The Indian government said it expected to resolve by March all concerns raised by the U.S. Federal Aviation Administration (FAA), including appointing an adequate number of flight operation inspectors, and would approach the U.S. regulator for a review of its decision.
“The FAA has determined that India at this time is not in compliance with the international standards for aviation safety oversight,” the U.S. regulator told India in a communication, extracts of which were released by the Indian aviation ministry.
Jet Airways (JET.NS) and state-run Air India AIN.UL, the only two carriers that fly from India to the United States, would be impacted by the downgrade. Air India has 21 weekly flights between India and the United States, Jet has seven.
Jet Airways shares closed 3.7 percent lower after the news in a Mumbai market that ended 0.3 percent higher.
“It’s very disappointing and also surprising,” Indian Aviation Minister Ajit Singh told a news briefing on Friday after the FAA told Indian authorities that it was downgrading the country to Category 2 from Category 1.
“In our view, 95 percent of all the issues raised have been solved,” Singh said, adding they would address all of FAA’s concerns by March.
India joins countries such as Indonesia, the Philippines and Bangladesh who have a Category 2 rating. As on November 22, the FAA kept 81 of the 96 countries reviewed in Category 1.
Amber Dubey, head of aerospace and defense at consultancy KPMG’s Indian unit, said safety regulators in some other countries may follow suit after the FAA downgrade, which would then affect carriers like IndiGo and SpiceJet (SPJT.BO) who have flights to Asian and Middle Eastern countries.
“FAA’s downgrade typically has a domino effect,” Dubey said.
The European Aviation Safety Agency said on Friday it was closely monitoring operations by non-European Union airlines but so far had “no major concerns” with regard to India.
Airlines from countries rated Category 2 can continue operations at current levels under “heightened FAA surveillance”, but cannot expand or change services to the United States, as per rules of the FAA’s International Aviation Safety Assessments (IASA) programme.
State-run Air India currently does not have any plan to increase flights between India and the United States, Prabhat Kumar, head of India’s aviation regulatory body, told reporters.
Jet Airways, which last year sold a 24 percent stake to Abu Dhabi’s Etihad and is expanding its international flights, did not reply to an email seeking a comment.

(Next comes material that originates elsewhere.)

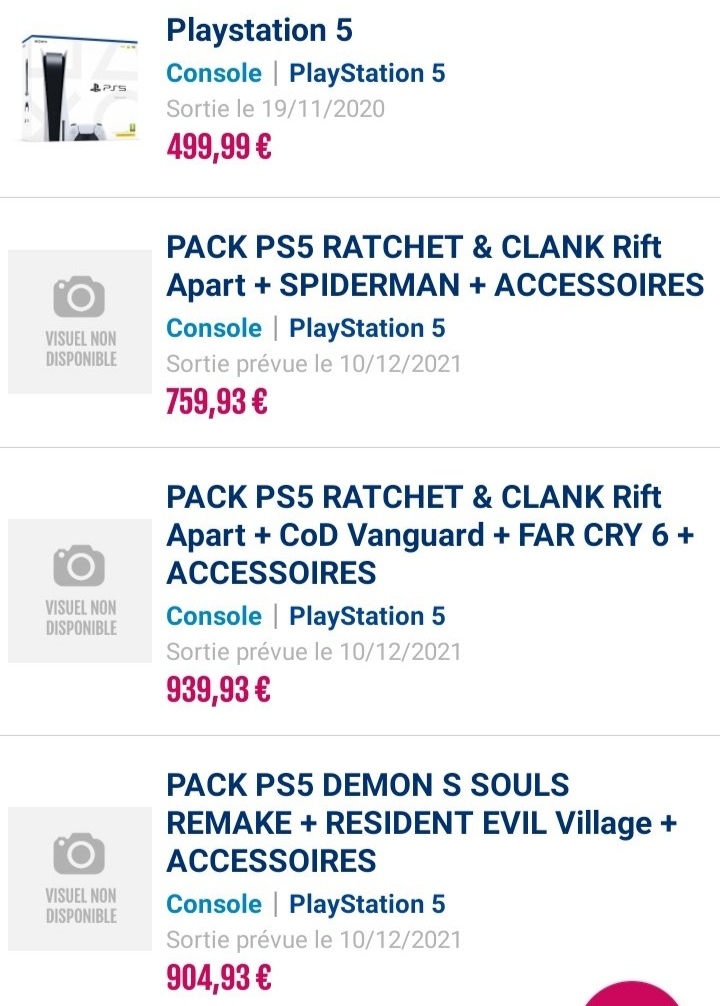
Task: Open PACK PS5 RATCHET & CLANK + SPIDERMAN title
Action: click(435, 266)
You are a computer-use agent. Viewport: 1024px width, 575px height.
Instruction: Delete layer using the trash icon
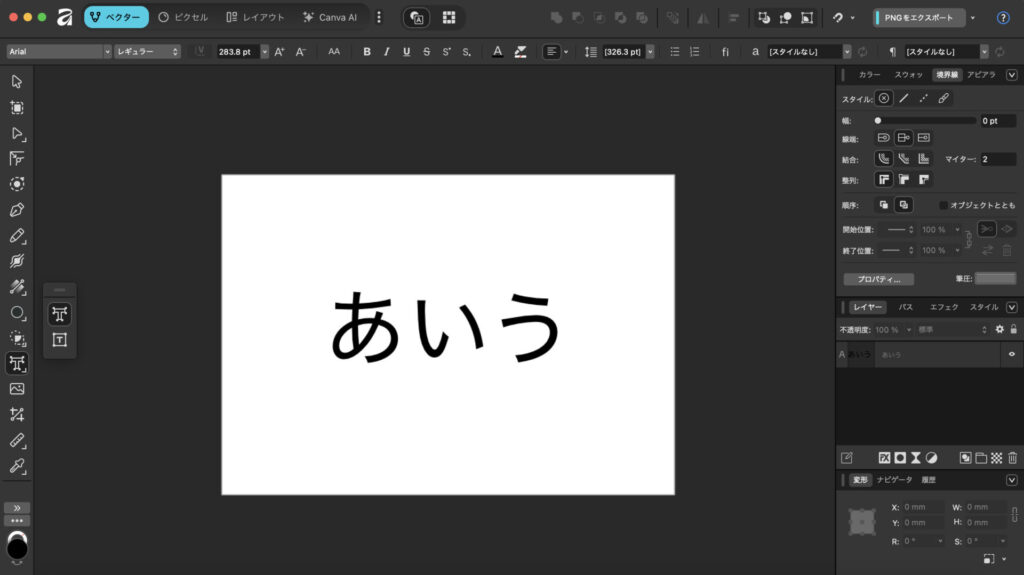[1012, 457]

The FAA, which periodically reviews air safety preparedness of different countries, audited the Indian aviation regulator in September and December last year and had raised issues including lack of adequate number of flight inspection safety officers and training of officers who certify a plane is airworthy.
India had earlier this week approved appointing 75 officers in a bid to avert a downgrade and said it had addressed 29 of the 31 issues raised by the FAA’s safety audit.